El ministerio de Cristo en Galilea – Lección 12 – Oposición continua

Texto principal: Marcos 5:1-6:6

Versículo para memorizar: Pero Jesús les dijo: «Un profeta no carece de honra sino en su propia tierra, entre sus parientes y en su propia casa». Ahora bien, no pudo hacer allí ningún milagro, excepto que puso las manos sobre unos pocos enfermos y los sanó. Y se maravilló de la incredulidad de ellos. Luego recorrió las aldeas, enseñando. Marcos 6:4-6

Introducción:

Jesús enfrentó muchas reacciones contradictorias durante su ministerio terrenal. Al recorrer la región ministrando y obrando milagros, a veces fue aceptado y la gente tuvo fe en él. En otras ocasiones, sin embargo, fue rechazado y se enfrentó a la incredulidad.

Jesús también enfrentó escepticismo sobre quién era. Lo confundieron con «un glotón, un borracho…» (Mateo 11:19). Algunos asumieron que era Elías o Juan el Bautista resucitado.

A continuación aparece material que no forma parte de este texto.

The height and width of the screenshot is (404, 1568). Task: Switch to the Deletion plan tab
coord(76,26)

Jesús se encontró con muchas personas que no lo veían como realmente era y reaccionaron de forma negativa.

Cuando Jesús expulsó demonios de un hombre que llevaba años consumido por ellos, la gente vio y reconoció el cambio milagroso en el hombre, pero lo desterraron de su pueblo. Cuando Jesús sanó a ciegos, los fariseos atribuyeron el poder de Jesús a Satanás. En ambas situaciones, la gente no pudo ver a Jesús como realmente es. Lo vieron en su humanidad, pero no pudieron ver su naturaleza divina.

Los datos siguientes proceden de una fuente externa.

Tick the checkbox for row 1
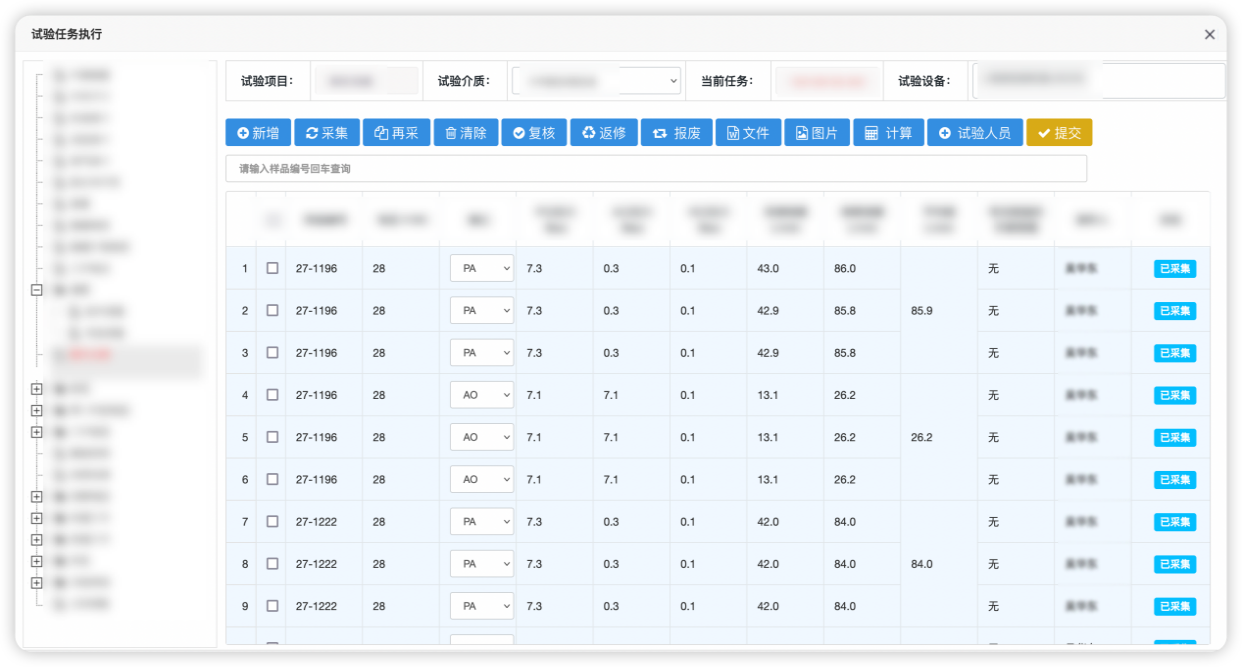Image resolution: width=1242 pixels, height=667 pixels. (272, 269)
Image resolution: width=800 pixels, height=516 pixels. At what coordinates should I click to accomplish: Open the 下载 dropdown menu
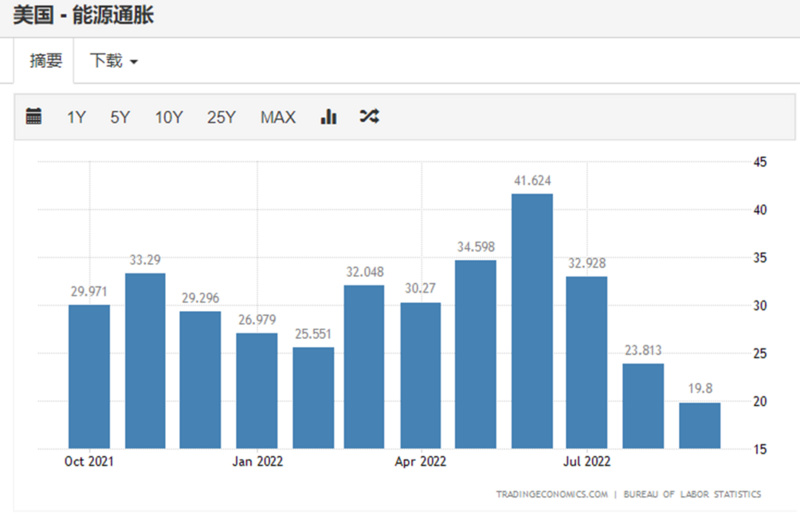[114, 61]
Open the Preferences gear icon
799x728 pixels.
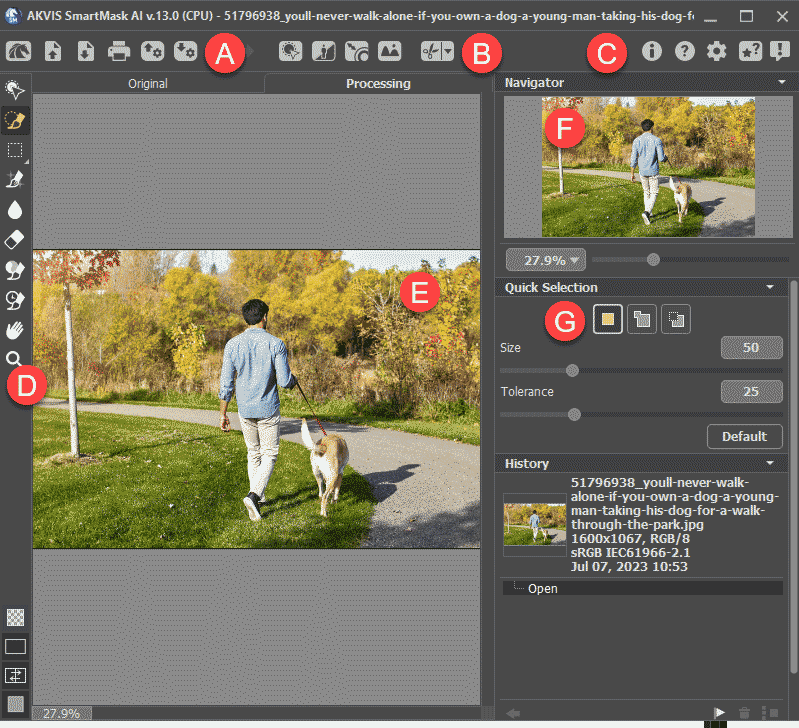[x=716, y=51]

En otros lugares a los que Jesús iba, lo recibían abiertamente. La gente se maravillaba de sus milagros y se maravillaba de su sabiduría. Estaban tan entusiasmados con lo que veían en Jesús que se lo contaban a sus amigos y vecinos, a pesar de las peticiones de privacidad de Jesús. Reconocían que Jesús era el Hijo de Dios y ansiaban compartir esa noticia con fervor.

¿A qué grupo de personas nos parecemos? ¿Reconocemos a Jesús en su humanidad, reconociendo que fue una buena persona y que servirle nos beneficia social y comunitariamente? ¿O lo hemos experimentado como el verdadero Hijo de Dios: el hacedor de milagros, el sanador, el liberador, el Salvador? ¿Buscamos al Señor para conocerlo y profundizar nuestra relación con él, o buscamos principalmente los dones que tiene para compartir con nosotros? Debemos buscar diligentemente al Dador, pues conocerlo es el mayor regalo de todos.

Estudiando la Palabra
Estudio de la lección

  1. ¿Por qué querían los judíos ver señales? 1 Corintios 1:22; Juan 2:18; 4:48; 6:30
  2. ¿Por qué obró Dios milagros a través de Jesucristo? Juan 9:1-3; Mateo 14:14; Marcos 16:20; Juan 20:30-31
  3. ¿Qué gritaron los dos ciegos que seguían a Jesús? Mateo 9:27
  4. Cuando los hombres siguieron a Jesús a la casa, ¿qué les preguntó Jesús y cómo respondieron? Mateo 9:28
  5. Compare la reacción de la multitud con la de los fariseos cuando el mudo fue sanado (Mateo 9:33-34)
  6. ¿Qué verdades básicas aplicaron las personas que recibieron sanidad en nuestra lección de esta semana? Hebreos 11:6; Mateo 10:32
  7. ¿Por qué fue rechazado Jesús en Nazaret? Mateo 13:55-58; Marcos 6:3-6. ¿Afecta esta misma situación a los ministros hoy en día?